** BEGIN Data for the task **
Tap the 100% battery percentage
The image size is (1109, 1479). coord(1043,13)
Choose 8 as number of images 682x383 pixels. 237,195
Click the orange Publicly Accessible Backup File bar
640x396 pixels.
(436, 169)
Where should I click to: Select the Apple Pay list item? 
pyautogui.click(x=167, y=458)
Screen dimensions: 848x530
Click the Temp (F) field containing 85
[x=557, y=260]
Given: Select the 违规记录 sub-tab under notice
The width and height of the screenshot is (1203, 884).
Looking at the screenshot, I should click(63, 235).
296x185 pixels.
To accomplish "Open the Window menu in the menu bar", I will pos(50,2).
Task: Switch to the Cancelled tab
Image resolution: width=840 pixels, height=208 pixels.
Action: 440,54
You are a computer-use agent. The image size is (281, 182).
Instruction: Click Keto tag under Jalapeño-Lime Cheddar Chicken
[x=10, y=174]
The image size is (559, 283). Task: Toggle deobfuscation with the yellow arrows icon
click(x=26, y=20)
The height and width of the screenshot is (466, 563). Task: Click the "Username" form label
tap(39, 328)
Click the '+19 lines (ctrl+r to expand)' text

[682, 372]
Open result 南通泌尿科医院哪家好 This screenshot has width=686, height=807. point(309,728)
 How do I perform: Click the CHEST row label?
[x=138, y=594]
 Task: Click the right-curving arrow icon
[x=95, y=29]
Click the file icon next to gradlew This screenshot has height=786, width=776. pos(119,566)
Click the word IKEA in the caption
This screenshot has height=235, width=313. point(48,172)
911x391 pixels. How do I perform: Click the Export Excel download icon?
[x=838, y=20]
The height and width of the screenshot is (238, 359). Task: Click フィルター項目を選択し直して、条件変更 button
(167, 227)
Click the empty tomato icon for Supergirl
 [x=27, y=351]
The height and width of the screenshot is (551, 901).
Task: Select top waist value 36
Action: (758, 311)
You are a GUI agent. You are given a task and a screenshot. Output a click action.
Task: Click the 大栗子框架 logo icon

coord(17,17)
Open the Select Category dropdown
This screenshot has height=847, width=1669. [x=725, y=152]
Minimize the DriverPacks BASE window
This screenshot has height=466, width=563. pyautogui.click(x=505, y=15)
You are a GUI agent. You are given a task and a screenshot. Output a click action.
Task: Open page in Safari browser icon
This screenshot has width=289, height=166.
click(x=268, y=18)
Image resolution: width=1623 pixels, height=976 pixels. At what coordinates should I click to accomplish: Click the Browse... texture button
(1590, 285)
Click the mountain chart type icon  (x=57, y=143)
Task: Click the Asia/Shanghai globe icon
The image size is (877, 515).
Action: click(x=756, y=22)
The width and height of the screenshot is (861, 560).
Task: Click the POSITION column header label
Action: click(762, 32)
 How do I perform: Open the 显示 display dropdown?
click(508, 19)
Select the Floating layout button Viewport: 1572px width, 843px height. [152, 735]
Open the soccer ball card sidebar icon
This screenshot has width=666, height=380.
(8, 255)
** END Data for the task **
— Short exercise —
Reproduce the data starting at the line containing "Minimize the DriverPacks BASE window" and ending at the line containing "click(x=268, y=18)", renaming "Safari" to "Chrome" and leaving everything else unchanged.

— Response to the exercise —
Minimize the DriverPacks BASE window
This screenshot has height=466, width=563. pyautogui.click(x=505, y=15)
You are a GUI agent. You are given a task and a screenshot. Output a click action.
Task: Open page in Chrome browser icon
This screenshot has width=289, height=166.
click(x=268, y=18)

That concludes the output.